What this task involves:
Recast the items from the line containing "The image size" down to the line containing "[x=1198, y=491]" as a numbered list, skipping blank lines.

The records:

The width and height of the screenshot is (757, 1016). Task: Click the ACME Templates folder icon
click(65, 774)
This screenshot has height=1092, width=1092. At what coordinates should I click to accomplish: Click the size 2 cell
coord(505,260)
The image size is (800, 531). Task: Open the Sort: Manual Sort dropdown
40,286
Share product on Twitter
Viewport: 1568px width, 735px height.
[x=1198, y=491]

---

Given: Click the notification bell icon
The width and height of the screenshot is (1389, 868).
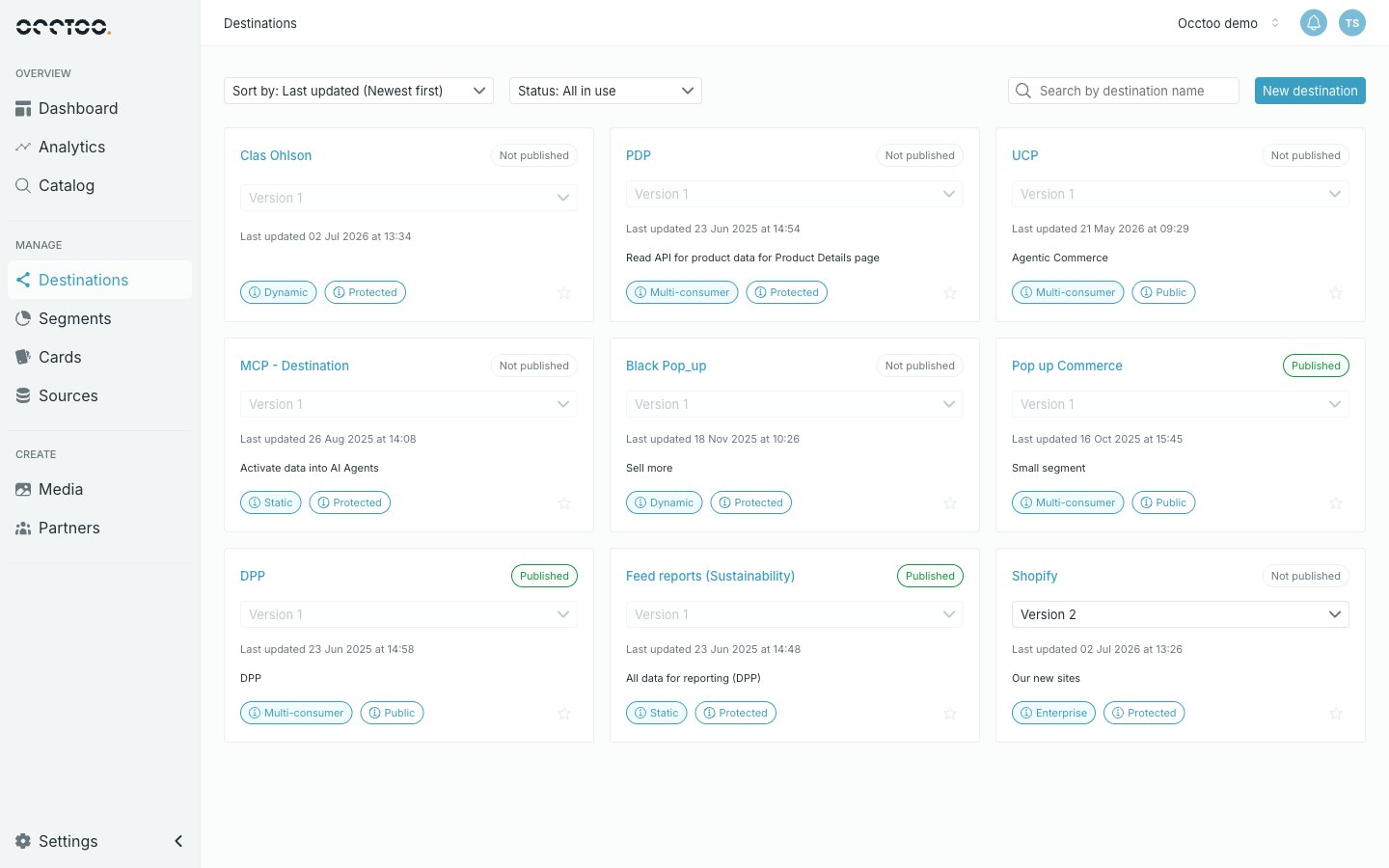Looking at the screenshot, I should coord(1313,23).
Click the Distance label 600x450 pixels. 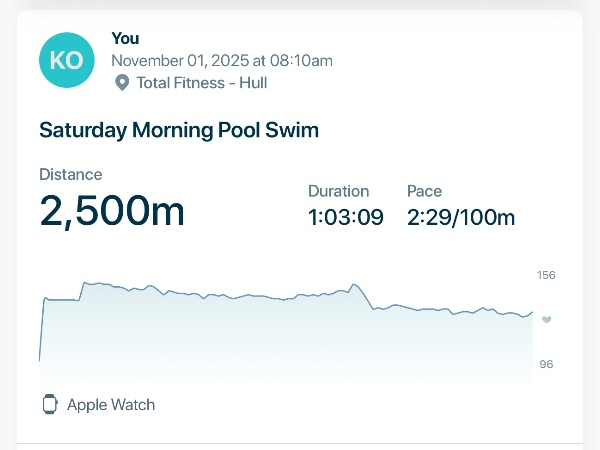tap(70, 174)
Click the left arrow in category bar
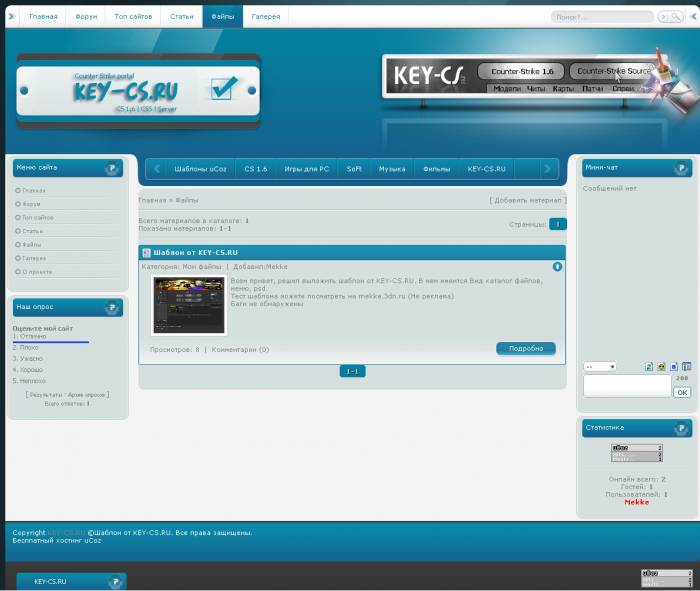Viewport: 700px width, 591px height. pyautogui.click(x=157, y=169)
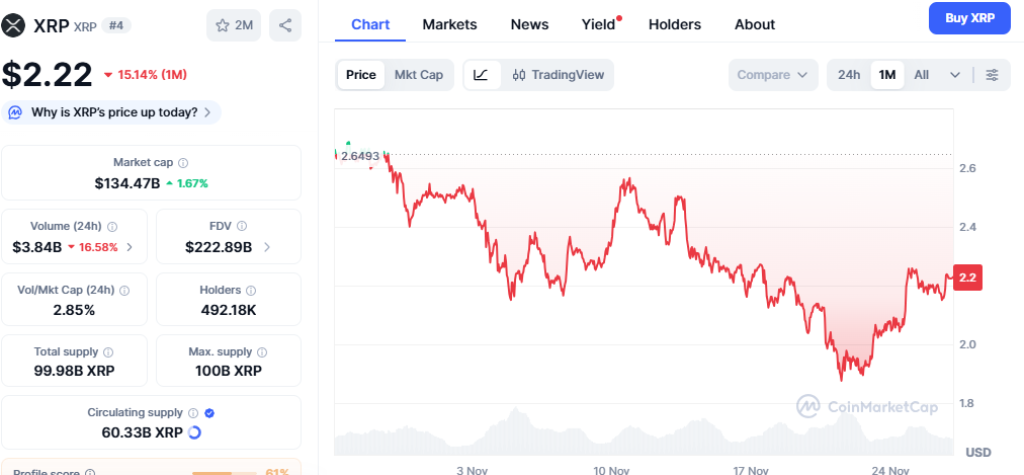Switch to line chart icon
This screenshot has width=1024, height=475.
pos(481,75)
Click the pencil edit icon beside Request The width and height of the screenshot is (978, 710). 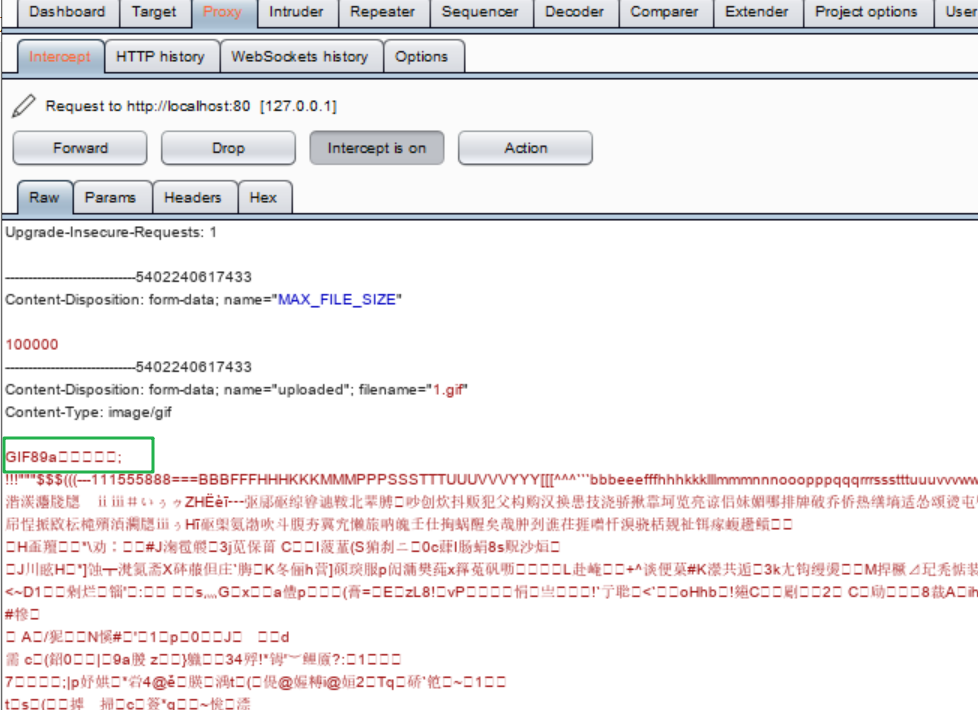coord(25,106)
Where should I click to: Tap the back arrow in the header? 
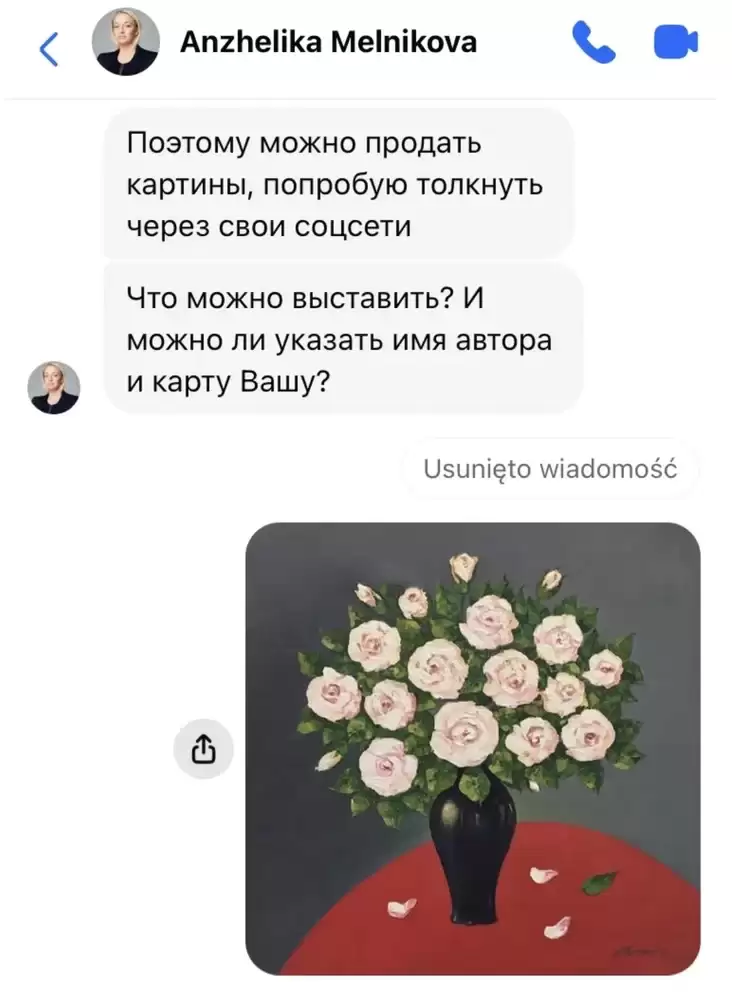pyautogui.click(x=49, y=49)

Expected answer:
1. The image size is (800, 531). Task: Open the Sort: Manual Sort dropdown
2. 40,286
3. Share product on Twitter
4. Viewport: 1568px width, 735px height.
5. [x=1198, y=491]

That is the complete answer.